Data records
┌──

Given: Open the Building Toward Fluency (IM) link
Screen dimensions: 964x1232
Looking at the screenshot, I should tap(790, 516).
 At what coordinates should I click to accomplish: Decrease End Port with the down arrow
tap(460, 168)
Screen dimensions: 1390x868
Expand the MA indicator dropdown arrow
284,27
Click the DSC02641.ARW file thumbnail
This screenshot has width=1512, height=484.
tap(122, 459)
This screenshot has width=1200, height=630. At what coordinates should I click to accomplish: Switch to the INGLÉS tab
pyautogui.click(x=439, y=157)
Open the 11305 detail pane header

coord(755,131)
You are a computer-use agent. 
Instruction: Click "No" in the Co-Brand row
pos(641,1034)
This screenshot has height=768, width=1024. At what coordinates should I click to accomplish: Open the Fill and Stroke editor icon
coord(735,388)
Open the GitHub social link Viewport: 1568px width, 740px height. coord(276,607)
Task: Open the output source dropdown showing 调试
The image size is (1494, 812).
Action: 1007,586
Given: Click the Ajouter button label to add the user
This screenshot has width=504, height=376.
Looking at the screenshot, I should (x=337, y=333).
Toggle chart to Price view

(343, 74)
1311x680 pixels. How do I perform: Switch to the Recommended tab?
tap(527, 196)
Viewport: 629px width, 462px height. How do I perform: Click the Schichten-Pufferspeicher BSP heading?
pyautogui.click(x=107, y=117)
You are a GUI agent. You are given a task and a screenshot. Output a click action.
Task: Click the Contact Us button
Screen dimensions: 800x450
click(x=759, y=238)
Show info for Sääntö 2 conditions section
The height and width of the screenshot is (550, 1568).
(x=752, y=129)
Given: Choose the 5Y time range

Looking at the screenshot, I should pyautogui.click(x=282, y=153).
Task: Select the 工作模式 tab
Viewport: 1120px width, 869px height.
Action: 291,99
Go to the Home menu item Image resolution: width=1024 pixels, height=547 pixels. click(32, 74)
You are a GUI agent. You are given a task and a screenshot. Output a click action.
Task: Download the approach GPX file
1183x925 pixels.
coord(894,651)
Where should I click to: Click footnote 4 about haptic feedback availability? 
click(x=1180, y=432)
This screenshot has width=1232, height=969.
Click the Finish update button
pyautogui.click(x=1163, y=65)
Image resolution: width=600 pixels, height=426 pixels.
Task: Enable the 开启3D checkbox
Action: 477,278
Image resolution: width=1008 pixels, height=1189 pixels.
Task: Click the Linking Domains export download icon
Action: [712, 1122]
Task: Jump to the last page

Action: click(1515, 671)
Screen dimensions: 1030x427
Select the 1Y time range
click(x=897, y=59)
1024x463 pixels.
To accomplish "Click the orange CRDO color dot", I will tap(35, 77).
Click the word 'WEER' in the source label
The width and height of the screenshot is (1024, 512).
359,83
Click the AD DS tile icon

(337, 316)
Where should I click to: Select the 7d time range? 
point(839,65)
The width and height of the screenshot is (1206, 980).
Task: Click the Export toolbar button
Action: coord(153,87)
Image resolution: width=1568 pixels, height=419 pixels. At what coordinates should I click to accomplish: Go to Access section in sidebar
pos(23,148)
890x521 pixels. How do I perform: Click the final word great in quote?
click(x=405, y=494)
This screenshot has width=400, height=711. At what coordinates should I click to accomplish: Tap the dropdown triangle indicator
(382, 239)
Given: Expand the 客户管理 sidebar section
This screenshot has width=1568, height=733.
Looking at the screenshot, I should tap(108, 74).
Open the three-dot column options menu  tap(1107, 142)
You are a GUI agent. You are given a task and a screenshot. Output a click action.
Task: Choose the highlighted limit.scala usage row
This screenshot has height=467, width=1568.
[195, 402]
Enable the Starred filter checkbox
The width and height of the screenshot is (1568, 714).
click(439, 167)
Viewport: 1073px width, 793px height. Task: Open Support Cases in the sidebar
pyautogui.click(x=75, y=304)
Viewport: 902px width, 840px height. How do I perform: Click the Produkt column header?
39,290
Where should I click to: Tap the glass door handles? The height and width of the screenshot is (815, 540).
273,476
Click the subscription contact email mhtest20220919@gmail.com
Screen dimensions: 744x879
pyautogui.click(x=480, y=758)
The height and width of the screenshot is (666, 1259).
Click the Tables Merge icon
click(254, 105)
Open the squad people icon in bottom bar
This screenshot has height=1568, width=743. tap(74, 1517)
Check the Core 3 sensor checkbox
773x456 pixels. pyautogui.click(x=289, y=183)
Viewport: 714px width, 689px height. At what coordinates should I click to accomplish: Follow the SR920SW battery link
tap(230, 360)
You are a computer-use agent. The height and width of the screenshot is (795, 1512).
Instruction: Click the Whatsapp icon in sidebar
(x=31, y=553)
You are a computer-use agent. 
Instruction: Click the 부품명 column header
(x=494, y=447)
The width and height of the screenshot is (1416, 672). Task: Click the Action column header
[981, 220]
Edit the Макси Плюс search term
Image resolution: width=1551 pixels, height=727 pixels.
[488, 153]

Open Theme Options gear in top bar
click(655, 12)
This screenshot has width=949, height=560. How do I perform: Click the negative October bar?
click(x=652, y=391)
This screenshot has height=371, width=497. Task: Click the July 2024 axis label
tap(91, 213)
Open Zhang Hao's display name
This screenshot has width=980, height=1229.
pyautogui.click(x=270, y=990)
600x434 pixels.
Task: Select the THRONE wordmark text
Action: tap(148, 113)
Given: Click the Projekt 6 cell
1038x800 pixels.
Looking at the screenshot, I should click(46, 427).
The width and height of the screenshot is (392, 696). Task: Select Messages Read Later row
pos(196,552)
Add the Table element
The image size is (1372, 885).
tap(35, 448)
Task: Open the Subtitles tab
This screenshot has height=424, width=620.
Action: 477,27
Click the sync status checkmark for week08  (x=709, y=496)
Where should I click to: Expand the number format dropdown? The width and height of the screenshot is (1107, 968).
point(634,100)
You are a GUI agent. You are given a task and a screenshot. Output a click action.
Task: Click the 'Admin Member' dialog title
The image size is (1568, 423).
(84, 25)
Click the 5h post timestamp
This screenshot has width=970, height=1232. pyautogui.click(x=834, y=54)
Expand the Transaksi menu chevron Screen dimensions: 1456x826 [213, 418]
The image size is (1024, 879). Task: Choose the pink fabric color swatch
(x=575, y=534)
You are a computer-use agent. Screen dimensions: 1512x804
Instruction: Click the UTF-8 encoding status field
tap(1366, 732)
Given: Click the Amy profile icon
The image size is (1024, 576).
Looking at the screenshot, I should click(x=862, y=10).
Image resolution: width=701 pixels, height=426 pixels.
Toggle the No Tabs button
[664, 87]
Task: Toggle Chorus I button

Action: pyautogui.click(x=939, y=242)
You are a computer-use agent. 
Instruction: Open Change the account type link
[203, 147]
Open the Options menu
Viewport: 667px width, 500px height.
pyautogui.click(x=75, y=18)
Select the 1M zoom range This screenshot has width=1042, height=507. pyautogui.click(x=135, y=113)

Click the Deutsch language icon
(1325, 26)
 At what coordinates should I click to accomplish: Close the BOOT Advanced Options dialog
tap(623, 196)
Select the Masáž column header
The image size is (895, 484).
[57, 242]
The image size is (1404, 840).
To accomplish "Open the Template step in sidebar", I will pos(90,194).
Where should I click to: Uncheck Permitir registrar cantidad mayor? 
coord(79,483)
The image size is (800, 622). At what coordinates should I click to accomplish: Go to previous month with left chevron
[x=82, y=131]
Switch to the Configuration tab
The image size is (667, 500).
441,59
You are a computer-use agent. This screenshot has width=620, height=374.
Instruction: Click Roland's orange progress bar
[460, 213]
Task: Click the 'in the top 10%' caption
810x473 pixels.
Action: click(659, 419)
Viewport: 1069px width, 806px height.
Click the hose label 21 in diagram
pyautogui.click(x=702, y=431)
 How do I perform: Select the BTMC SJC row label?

└──

## EXERCISE DIRECTIONS:
Copy, from the lines above, each one that holds "menu".

## SOLUTION TO THE EXERCISE:
Go to the Home menu item Image resolution: width=1024 pixels, height=547 pixels. click(32, 74)
Open the three-dot column options menu  tap(1107, 142)
Expand the Transaksi menu chevron Screen dimensions: 1456x826 [213, 418]
Open the Options menu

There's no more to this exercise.